Pascal Canfin : “Pour atteindre la neutralité carbone il faut susciter un choc d’investissement privé de 260 milliards d’euros par an”

Pascal Canfin est député européen (Renew) et président de la commission environnement du Parlement européen. Alors que nous débutons les 6 mois de Présidence française de l’Union Européenne - la désormais célèbre PFUE -, The Good a souhaité décrypter avec lui les enjeux européens en matière d’écologie et d’économie. Green Deal, investissements verts, compétitivité des entreprises responsables, et si l’Europe était la bonne échelle pour transformer durablement les pratiques des entreprises et l’économie ?
The Good : Vous portez actuellement la mise en œuvre du Green Deal européen. Pouvez-vous nous en rappeler le contexte et les enjeux ?

Pascal Canfin : le Green Deal européen est un ensemble, tout à fait inédit, de 54 lois européennes que nous allons changer quasiment en même temps pour atteindre la neutralité climat en 2050. Cela peut paraître lointain, mais dans les secteurs où les temps de transformation sont très longs, 30 ans c’est en fait ultra-court pour passer d’un modèle très carboné à un modèle zéro carbone. Nous avons mis deux siècles pour construire l’économie carbonée qui est la nôtre aujourd’hui et nous avons 30 ans pour la déconstruire et inventer un nouveau modèle de prospérité. C’est extrêmement radical et ambitieux comme agenda et c’est tout à fait nécessaire compte tenu de toutes les alertes scientifiques que l’on connaît.

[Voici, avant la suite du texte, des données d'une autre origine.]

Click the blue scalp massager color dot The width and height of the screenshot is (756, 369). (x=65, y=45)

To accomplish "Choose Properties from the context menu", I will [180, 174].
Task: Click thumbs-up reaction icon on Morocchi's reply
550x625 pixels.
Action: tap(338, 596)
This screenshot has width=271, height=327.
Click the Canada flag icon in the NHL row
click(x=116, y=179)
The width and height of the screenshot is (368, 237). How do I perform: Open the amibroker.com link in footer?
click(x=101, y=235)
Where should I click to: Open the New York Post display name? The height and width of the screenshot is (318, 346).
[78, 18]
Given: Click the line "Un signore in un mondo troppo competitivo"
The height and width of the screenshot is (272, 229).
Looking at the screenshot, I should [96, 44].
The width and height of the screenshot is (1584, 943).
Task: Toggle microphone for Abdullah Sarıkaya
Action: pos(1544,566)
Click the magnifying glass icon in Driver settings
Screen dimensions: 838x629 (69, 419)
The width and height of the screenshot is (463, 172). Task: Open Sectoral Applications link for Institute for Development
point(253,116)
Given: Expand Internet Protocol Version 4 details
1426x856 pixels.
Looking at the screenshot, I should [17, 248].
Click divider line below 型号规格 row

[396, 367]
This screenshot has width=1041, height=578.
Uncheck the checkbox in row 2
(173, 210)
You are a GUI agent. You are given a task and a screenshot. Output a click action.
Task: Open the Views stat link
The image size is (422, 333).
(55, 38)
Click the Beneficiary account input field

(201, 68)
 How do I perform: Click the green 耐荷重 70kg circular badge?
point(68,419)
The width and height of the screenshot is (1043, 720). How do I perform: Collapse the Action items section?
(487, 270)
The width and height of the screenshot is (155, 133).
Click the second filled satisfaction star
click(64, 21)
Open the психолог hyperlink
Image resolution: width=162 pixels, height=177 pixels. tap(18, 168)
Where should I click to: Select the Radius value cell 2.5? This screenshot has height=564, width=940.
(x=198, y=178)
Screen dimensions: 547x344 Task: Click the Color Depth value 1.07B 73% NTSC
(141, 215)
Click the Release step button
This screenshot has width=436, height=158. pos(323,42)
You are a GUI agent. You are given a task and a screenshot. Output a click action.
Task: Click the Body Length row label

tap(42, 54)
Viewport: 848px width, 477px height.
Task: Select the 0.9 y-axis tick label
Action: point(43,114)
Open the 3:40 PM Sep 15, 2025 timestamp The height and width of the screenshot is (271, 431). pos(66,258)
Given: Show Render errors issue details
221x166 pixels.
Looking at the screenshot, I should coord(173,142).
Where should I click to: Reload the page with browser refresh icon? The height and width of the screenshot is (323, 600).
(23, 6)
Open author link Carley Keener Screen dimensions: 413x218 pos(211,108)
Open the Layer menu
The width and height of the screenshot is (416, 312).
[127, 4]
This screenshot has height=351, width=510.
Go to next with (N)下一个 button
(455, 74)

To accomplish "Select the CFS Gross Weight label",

Chaque industrie a tendance parfois à ne regarder que son secteur. Je pense qu’il faut aller au-delà, et connecter les points pour comprendre le changement systémique qui est derrière chacune des mesures techniques dont on parle – standards CO2 des voitures, mécanisme d’ajustement carbone aux frontières, taxonomie ou autre. C’est aussi ça le Green Deal. Changer 54 lois européennes simultanément pour produire ce changement systémique.

Par ailleurs, nous ne pouvons pas réussir cette bataille climatique si l’on n’investit pas davantage dans la transition écologique. C’est pour cela que nous avons consacré 225 milliards d’euros du plan de relance européen historique (750 Mds€) à la transition climatique. Et que l’on enclenche la réforme du pacte de stabilité et de croissance pour nous permettre d’investir encore plus dans la transition demain.

Nous raisonnons sur une chaîne de valeur de transformation qui, non seulement, oblige les entreprises à accélérer leur transformation, mais aussi leur donne les moyens d’y arriver.
The Good : Au-delà des financements publics, comment l’Europe permet-elle de stimuler l’investissement privé vers la transition écologique ?

PC : Pour atteindre la neutralité carbone, selon les analyses de la commission européenne, nous avons besoin de 390 milliards d’euros d’investissement publics et privés chaque année. 130 milliards sont des investissements publics ; il faut donc susciter un choc d’investissement privé de 260 milliards d’euros par an.

Cela nécessite d’abord un agenda réglementaire. Par exemple, quand on change les règles du jeu pour les constructeurs automobiles et qu’on leur dit « dans 13 ans vous ne pourrez plus vendre que des voitures zéro émission », forcément on génère chez eux un choc d’investissement dans la voiture électrique. Quand on met en place des règles sur la fin des plastiques à usage unique, on suscite un choc d’investissement vers les solutions alternatives pour les emballages.

Le deuxième élément est la mise en place d’un prix du carbone pour faire en sorte que les technologies décarbonées deviennent plus rentables. Aujourd’hui, avec un prix du carbone à 80 euros la tonne de CO2 (vs 10/20 euros historiquement), beaucoup de modèles économiques dans l’industrie lourde basculent vers une solution décarbonée devenue moins chère. L’objectif numéro 1 de la réforme du marché carbone que nous négocions actuellement, est de générer les conditions d’un choc d’investissement dans la décarbonation pour l’industrie lourde notamment.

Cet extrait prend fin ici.